Introduction
Oxy 1 Small is a fine-tuned version of the Qwen/Qwen2.5-14B-Instruct language model, specialized for role-play scenarios. Despite its small size, it delivers impressive performance in generating engaging dialogues and interactive storytelling.

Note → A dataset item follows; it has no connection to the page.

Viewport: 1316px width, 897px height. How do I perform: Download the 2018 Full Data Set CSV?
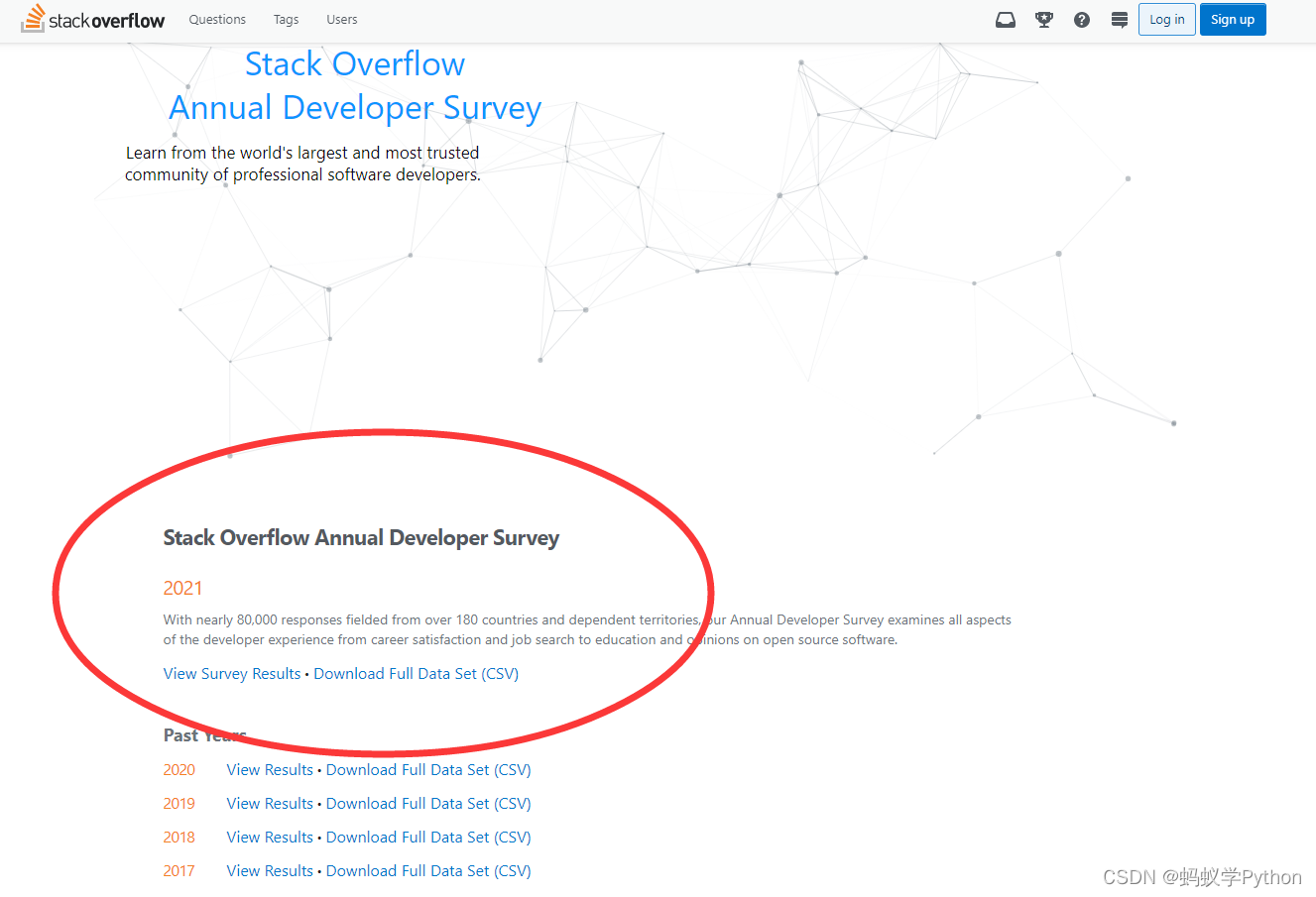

Developed by Oxygen (oxyapi), with contributions from TornadoSoftwares, Oxy 1 Small aims to provide an accessible and efficient language model for creative and immersive role-play experiences.
Model Details
- Model Name: Oxy 1 Small
- Model ID: oxyapi/oxy-1-small
- Base Model: Qwen/Qwen2.5-14B-Instruct
- Model Type: Chat Completions
- Prompt Format: ChatML
- License: Apache-2.0
- Language: English
- Tokenizer: Qwen/Qwen2.5-14B-Instruct
- Max Input Tokens: 32,768
- Max Output Tokens: 8,192
Features
- Fine-tuned for Role-Play: Specially trained to generate dynamic and contextually rich role-play dialogues.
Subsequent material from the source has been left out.